**TASK INPUT**.
▬▬▬▬▬▬▬▬▬▬

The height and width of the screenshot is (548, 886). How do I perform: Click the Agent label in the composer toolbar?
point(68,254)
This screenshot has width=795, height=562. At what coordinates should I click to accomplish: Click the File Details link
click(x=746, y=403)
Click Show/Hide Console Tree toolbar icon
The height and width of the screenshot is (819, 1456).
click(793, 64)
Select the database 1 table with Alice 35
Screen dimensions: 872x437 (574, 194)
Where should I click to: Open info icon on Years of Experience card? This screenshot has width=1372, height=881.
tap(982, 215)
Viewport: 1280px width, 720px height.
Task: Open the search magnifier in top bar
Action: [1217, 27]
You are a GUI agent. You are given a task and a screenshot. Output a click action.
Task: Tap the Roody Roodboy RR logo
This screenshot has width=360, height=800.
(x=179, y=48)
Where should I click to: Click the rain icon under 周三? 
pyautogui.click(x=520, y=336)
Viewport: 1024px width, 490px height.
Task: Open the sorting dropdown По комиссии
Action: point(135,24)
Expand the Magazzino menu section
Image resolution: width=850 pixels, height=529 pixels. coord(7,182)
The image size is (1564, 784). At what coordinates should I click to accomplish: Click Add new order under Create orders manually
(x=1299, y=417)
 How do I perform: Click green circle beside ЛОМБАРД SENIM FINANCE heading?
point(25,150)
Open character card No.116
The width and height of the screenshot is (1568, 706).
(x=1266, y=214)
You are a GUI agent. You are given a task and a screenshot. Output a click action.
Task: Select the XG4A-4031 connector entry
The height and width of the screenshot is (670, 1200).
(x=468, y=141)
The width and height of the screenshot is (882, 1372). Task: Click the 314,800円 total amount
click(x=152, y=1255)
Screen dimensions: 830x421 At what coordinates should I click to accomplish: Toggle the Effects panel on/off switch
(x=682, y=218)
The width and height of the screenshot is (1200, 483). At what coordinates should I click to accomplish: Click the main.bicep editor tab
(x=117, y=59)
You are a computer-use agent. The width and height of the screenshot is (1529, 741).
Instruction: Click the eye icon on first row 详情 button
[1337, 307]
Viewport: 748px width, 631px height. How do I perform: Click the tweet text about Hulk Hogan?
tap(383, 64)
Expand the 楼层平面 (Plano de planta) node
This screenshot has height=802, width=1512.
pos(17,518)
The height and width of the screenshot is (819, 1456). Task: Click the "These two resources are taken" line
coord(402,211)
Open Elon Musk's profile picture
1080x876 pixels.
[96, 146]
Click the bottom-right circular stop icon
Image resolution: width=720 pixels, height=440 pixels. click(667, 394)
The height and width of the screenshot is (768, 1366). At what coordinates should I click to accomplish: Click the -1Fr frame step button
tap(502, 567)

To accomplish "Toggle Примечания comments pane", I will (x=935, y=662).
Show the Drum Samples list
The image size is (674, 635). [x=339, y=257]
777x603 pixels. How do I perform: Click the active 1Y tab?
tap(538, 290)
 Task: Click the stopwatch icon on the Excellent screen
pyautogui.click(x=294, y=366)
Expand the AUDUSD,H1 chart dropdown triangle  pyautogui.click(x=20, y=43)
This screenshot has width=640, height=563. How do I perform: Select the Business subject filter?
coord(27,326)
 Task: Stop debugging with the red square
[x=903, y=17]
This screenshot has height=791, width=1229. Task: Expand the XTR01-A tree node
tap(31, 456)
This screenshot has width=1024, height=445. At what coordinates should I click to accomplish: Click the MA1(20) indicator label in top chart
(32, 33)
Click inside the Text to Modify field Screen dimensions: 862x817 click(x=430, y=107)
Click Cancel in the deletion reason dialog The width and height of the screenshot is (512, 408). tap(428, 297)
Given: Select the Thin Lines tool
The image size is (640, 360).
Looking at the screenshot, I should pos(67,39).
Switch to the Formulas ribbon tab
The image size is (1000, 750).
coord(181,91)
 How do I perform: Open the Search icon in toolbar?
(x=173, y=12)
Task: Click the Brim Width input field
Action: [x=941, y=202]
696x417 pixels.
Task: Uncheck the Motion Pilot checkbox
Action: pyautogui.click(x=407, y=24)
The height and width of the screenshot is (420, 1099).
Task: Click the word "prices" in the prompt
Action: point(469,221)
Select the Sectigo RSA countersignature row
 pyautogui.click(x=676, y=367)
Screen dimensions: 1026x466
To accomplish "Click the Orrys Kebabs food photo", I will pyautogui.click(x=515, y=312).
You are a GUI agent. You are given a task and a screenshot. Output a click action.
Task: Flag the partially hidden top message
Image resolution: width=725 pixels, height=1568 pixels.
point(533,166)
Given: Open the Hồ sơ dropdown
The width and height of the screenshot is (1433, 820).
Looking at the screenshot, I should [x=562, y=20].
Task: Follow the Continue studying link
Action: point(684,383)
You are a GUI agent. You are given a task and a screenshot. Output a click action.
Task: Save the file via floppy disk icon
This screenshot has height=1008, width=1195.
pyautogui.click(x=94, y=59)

▬▬▬▬▬▬▬▬▬▬

**REQUIREMENT**. Select and copy each line from the data that includes the word "will".

**PROBLEM SOLUTION**.
To accomplish "Toggle Примечания comments pane", I will (x=935, y=662).
To accomplish "Click the Orrys Kebabs food photo", I will pyautogui.click(x=515, y=312).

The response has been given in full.